— Start Excerpted data —

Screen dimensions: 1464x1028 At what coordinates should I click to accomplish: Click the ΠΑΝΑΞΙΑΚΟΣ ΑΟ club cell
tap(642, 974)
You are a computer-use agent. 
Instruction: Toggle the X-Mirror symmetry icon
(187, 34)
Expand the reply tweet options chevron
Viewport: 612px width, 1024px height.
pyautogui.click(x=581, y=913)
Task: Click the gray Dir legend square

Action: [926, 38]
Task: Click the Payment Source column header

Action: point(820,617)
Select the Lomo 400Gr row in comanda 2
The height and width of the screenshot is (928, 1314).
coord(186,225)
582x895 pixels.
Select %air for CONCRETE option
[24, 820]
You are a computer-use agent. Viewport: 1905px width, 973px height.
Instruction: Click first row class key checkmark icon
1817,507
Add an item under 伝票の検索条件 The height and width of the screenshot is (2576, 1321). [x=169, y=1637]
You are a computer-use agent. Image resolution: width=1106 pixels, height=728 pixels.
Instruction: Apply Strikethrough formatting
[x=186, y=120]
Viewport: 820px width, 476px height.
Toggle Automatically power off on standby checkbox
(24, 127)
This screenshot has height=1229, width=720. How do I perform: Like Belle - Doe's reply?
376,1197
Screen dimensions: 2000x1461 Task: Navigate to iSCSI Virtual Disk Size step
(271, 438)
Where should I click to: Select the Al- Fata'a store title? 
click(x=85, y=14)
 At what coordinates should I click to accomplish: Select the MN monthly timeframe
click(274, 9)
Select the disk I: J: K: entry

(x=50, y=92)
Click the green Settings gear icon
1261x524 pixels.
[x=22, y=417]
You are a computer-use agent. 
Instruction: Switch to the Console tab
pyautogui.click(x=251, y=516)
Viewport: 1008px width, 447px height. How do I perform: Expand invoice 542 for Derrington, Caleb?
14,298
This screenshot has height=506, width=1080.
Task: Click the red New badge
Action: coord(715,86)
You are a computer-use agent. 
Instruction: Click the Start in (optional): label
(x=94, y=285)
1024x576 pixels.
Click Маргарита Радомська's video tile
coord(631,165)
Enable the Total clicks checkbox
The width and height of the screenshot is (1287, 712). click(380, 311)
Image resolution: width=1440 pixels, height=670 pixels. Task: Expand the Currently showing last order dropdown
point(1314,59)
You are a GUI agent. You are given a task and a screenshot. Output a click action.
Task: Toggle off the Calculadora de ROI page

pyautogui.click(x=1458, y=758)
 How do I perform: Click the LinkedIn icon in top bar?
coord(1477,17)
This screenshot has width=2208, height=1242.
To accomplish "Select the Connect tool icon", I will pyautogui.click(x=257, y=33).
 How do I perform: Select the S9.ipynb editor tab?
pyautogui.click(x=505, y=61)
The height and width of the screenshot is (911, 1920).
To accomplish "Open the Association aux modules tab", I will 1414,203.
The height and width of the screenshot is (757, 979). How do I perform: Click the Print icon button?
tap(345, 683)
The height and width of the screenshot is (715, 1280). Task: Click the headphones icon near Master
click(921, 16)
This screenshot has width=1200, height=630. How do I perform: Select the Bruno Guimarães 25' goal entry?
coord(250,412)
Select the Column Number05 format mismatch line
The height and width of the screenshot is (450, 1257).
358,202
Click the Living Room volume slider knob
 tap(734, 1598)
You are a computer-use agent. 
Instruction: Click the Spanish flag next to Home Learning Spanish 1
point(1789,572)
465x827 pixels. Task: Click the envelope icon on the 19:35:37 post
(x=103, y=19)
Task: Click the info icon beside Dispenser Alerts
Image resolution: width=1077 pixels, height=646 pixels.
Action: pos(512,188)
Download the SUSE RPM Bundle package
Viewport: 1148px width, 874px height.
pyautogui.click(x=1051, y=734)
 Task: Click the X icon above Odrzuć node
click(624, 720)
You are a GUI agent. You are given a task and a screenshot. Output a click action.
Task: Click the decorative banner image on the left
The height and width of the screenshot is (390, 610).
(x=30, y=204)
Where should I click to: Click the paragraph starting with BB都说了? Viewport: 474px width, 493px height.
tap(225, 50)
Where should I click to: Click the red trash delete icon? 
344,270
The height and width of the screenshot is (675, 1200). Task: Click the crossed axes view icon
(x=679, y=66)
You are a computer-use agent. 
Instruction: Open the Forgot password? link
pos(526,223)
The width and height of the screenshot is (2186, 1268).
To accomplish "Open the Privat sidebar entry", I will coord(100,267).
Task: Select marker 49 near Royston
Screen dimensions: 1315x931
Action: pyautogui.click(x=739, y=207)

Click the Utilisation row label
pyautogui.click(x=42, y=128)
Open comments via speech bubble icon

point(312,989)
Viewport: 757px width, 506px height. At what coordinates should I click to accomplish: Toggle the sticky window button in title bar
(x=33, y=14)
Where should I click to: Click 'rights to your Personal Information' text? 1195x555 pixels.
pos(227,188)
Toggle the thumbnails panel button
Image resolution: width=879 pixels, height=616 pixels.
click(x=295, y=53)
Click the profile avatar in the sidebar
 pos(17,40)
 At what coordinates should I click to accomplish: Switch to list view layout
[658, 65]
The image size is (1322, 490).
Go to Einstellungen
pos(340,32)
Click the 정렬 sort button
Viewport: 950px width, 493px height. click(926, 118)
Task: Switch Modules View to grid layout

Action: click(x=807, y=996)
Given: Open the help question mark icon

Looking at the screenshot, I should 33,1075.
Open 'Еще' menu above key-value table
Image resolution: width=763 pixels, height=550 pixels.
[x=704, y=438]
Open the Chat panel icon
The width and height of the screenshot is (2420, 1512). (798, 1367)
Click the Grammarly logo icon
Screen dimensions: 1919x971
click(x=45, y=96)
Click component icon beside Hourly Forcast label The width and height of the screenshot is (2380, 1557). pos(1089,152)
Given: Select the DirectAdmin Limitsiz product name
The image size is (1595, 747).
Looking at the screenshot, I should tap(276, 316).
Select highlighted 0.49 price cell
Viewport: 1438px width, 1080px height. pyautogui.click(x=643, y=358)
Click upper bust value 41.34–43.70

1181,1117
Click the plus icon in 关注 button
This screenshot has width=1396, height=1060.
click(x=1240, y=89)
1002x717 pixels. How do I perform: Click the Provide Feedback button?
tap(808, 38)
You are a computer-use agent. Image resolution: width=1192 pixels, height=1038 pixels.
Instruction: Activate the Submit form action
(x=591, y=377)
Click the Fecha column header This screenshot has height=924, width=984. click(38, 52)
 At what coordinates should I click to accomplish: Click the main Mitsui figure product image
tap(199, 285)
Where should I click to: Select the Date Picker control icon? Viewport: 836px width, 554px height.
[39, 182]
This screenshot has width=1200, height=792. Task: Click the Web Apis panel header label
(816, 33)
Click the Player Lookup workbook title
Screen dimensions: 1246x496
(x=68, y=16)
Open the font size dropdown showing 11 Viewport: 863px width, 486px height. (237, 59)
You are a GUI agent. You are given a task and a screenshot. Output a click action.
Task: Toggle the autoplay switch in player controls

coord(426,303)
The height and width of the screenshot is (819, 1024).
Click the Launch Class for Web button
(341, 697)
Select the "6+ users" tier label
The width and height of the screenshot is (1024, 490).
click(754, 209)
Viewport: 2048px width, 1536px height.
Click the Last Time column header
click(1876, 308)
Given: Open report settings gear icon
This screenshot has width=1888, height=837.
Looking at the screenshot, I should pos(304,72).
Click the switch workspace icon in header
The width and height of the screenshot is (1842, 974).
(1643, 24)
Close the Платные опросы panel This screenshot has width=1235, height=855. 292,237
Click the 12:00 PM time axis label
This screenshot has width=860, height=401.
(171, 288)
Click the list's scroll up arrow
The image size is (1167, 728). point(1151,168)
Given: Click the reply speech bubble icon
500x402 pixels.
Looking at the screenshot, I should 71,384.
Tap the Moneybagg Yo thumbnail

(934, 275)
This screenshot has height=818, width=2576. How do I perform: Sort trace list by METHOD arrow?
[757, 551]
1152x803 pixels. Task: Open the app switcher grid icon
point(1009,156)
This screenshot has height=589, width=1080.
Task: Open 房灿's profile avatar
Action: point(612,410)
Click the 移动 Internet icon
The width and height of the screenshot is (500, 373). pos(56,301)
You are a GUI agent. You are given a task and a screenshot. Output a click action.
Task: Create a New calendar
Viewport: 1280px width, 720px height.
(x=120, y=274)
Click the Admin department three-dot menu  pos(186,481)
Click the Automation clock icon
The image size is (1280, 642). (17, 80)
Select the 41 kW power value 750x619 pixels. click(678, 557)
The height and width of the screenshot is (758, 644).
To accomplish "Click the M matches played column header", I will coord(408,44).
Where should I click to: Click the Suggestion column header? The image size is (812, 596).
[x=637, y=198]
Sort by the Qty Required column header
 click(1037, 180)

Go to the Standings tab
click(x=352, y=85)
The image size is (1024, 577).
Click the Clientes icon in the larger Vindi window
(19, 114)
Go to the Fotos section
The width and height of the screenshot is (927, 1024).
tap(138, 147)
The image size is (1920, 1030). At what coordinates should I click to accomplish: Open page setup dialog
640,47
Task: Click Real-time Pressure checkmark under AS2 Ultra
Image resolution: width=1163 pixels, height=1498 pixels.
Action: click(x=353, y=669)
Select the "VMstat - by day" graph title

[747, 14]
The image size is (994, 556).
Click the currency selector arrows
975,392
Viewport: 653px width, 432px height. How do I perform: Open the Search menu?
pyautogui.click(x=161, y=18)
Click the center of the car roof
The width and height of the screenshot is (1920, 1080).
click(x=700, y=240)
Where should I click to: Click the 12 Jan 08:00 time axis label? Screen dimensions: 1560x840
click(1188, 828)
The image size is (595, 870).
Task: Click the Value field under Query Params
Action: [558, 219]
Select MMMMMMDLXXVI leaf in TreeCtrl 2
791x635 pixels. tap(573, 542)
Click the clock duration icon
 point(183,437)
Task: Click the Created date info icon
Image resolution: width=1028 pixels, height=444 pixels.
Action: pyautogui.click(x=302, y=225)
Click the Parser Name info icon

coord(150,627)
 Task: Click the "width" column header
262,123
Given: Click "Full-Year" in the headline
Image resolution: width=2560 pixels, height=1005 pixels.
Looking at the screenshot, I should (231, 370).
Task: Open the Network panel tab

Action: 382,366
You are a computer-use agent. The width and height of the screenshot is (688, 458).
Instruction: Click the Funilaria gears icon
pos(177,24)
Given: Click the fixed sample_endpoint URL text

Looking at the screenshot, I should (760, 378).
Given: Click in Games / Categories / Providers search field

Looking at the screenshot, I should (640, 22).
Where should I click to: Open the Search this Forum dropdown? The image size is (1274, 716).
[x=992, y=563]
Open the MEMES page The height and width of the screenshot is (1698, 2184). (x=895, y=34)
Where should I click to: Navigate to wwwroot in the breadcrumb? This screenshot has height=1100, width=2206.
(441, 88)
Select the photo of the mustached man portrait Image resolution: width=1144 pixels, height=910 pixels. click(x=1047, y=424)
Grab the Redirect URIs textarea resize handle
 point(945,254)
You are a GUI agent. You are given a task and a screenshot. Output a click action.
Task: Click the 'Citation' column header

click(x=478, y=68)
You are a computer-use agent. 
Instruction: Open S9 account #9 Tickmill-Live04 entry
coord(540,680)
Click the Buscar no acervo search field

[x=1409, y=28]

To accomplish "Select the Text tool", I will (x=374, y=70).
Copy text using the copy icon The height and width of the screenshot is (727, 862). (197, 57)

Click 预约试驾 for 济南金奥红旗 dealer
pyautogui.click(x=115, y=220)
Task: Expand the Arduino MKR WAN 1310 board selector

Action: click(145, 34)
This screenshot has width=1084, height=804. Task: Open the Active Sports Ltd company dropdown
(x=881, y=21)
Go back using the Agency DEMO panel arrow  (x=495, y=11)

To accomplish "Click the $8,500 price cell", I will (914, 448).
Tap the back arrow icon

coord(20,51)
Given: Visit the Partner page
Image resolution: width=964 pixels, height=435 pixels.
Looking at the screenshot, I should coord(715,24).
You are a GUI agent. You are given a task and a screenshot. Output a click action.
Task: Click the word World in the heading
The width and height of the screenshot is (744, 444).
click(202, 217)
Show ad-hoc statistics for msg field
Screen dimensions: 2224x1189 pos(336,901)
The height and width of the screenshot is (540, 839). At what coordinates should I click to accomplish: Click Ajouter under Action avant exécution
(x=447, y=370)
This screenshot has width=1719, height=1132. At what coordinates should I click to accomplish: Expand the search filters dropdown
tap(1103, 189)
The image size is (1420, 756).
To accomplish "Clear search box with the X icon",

— End Excerpted data —

Set exercise:
Can you copy out the listing word for word, starting at the line containing "will (x=374, y=70)." and ending at the line containing "Go back using", with both of those lines included?

Exercise output:
To accomplish "Select the Text tool", I will (x=374, y=70).
Copy text using the copy icon The height and width of the screenshot is (727, 862). (197, 57)

Click 预约试驾 for 济南金奥红旗 dealer
pyautogui.click(x=115, y=220)
Task: Expand the Arduino MKR WAN 1310 board selector

Action: click(145, 34)
This screenshot has width=1084, height=804. Task: Open the Active Sports Ltd company dropdown
(x=881, y=21)
Go back using the Agency DEMO panel arrow  (x=495, y=11)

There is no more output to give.